═══ AVAILABLE DATA

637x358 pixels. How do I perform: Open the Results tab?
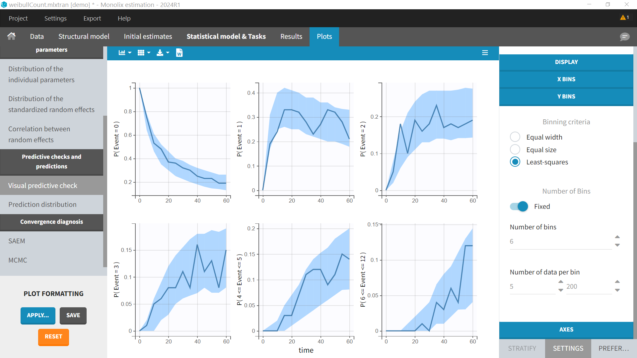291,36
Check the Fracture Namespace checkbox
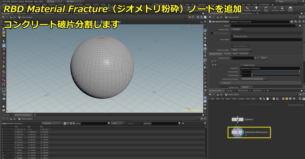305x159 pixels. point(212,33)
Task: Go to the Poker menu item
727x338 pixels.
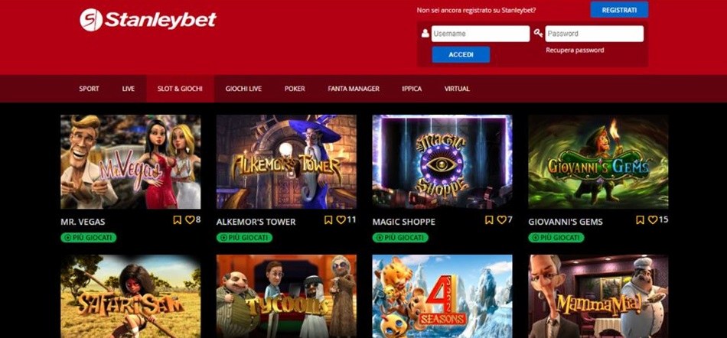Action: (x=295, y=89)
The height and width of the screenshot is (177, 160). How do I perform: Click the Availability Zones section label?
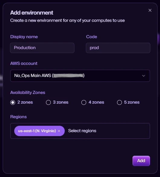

══════

WORK INSTRUCTIONS> Could you give all the items above again with "How do I perform" swapped for "How can I do" and everything else unchanged, leaving out the pictures?

SOLUTION FOR THIS PROBLEM>
637x358 pixels. How can I do: Open the Results tab?
291,36
Check the Fracture Namespace checkbox
305x159 pixels. point(212,33)
Task: Go to the Poker menu item
727x338 pixels.
Action: (x=295, y=89)
The height and width of the screenshot is (177, 160). How can I do: Click the Availability Zones section label?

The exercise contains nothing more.